Der Feldhamster (Cricetus Cricetus) ist ein Nagetier aus der Familie der Wühler und der Unterfamilie der Hamster. Er ist die einzige Art der Unterfamilie Hamster in Deutschland.

  • Merkmale: Bis zu 35 cm lang; kurzer Stum-melschwanz (3–5 cm); 200–650 g schwer; brauner Rücken, helle Flecken an Kopf und Körperseiten, weiße Pfoten und schwarzer Bauch; dämmerungs- und nachtaktiv; Winterschlaf: Oktober bis März; Nachwuchs zwischen April/Mai und Oktober, in der Regel drei Würfe; wird bis zu drei Jahre alt; frisst Feldfrüchte, Gräser, Kräuter, Insekten und kleine Wirbeltiere; fürchtet Fuchs, Greifvögel und Hauskatzen.
  • Lebensraum: Der Feldhamster bevorzugt strukturreiche, kleingliedrige Ackerlandschaften mit tiefgründigen, gut grabbaren Böden für seine bis zu zwei Meter tiefen Baue.
  • Gefährdung: Rote Liste Deutschland und Internationale Rote Liste: vom Aussterben bedroht; Bestand aktuell: sehr selten; Trend kurz: sehr starke Abnahme; Trend lang: sehr starker Rückgang
  • Schutzstatus: FFH-Richtlinie der EU: streng zu schützende Art von gemeinschaftlichem Interesse Besonders hohe Verantwortlichkeit Deutschlands für den Erhalt dieser Art.

 

Der Feldhamster: Künstler der Selbstverteidigung 500 Gramm bringt ein ausgewachsener Feldhamster auf die Waage.  (Matthias Gall)

Doch die Hamsterhelfer geben nicht auf!

Der BUND kämpft in allen Bundesländern für den Feldhamster. Seit mehr als 20 Jahren setzen sich die Umweltschützer zum Beispiel in Hessen für den Schutz des Feldhamsters ein.

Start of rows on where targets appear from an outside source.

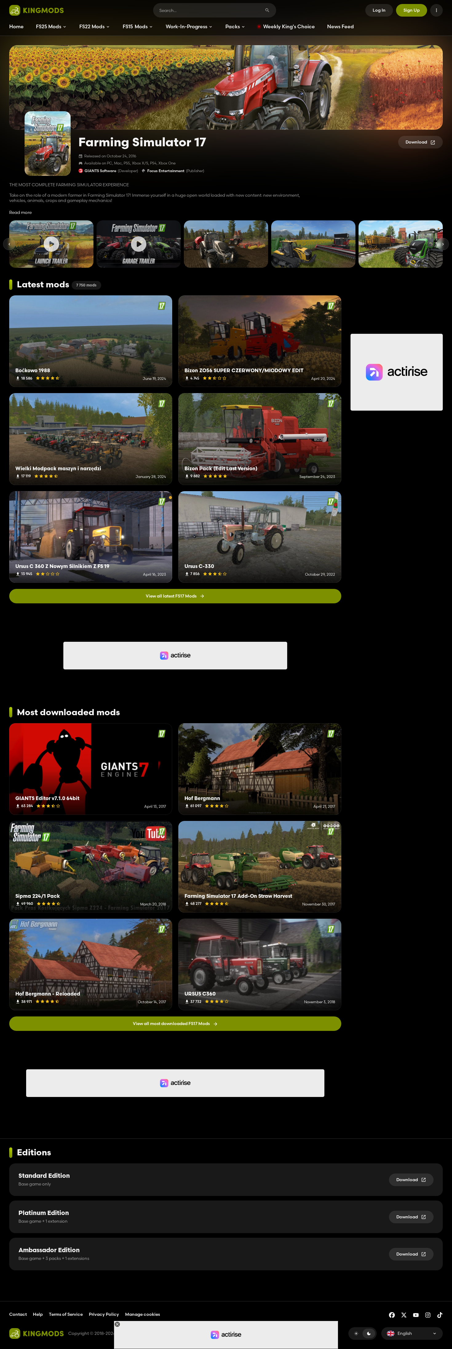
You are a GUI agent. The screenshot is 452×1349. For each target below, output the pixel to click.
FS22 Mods (92, 26)
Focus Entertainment (165, 170)
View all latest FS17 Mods (171, 596)
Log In (379, 10)
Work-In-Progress (186, 26)
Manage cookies (142, 1314)
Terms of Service (66, 1314)
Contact (18, 1314)
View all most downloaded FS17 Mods (171, 1023)
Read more (20, 212)
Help (38, 1314)
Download (416, 142)
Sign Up (411, 10)
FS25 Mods (48, 26)
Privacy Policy (104, 1314)
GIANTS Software (100, 170)
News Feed (340, 26)
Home (16, 26)
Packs (232, 26)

In der Wetterau nördlich von Frankfurt am Main gründete der zugehörige Kreisverband das Projekt "Hamsterhelfer". In Zusammenarbeit mit örtlichen Landwirten und weiteren lokalen Akteuren baut der BUND Wetterau in der Region kleinflächig unterschiedliche Feldfrüchte an, die zu allen Jahreszeiten Deckung und Nahrung für den Feldhamster und andere Tierarten bieten. Der BUND kämpft vor Ort für den Erhalt von Ackerrand- und Erntestreifen und organisiert Hamster-Exkursionen.

ZUM ARTENSTECKBRIEF: DER FELDHAMSTER (PDF)

Der BUND fordert 

  • Sympathien für den Hamster aufbauen, damit Landwirt*innen bei seinem Schutz mitmachen.
  • Finanzielle Förderung einer Feldhamster-freundlichen Bewirtschaftungsweise – zum Beispiel, wenn Erntestreifen stehen gelassen oder eine  Bodenbearbeitung nur zwischen Mitte Oktober und Ende März vorgenommen wird sowie den Stopp Hamstertötender Pestizide (Rodentizide).
  • Die Lebensräume der Hamster so aufbauen, dass sich ihre Restpopulationen wieder vergrößern können.
  • Bei Bauvorhaben auf Grundstücken mit nachgewiesenen Hamstervorkommen müssen Alternativstandorte geprüft werden.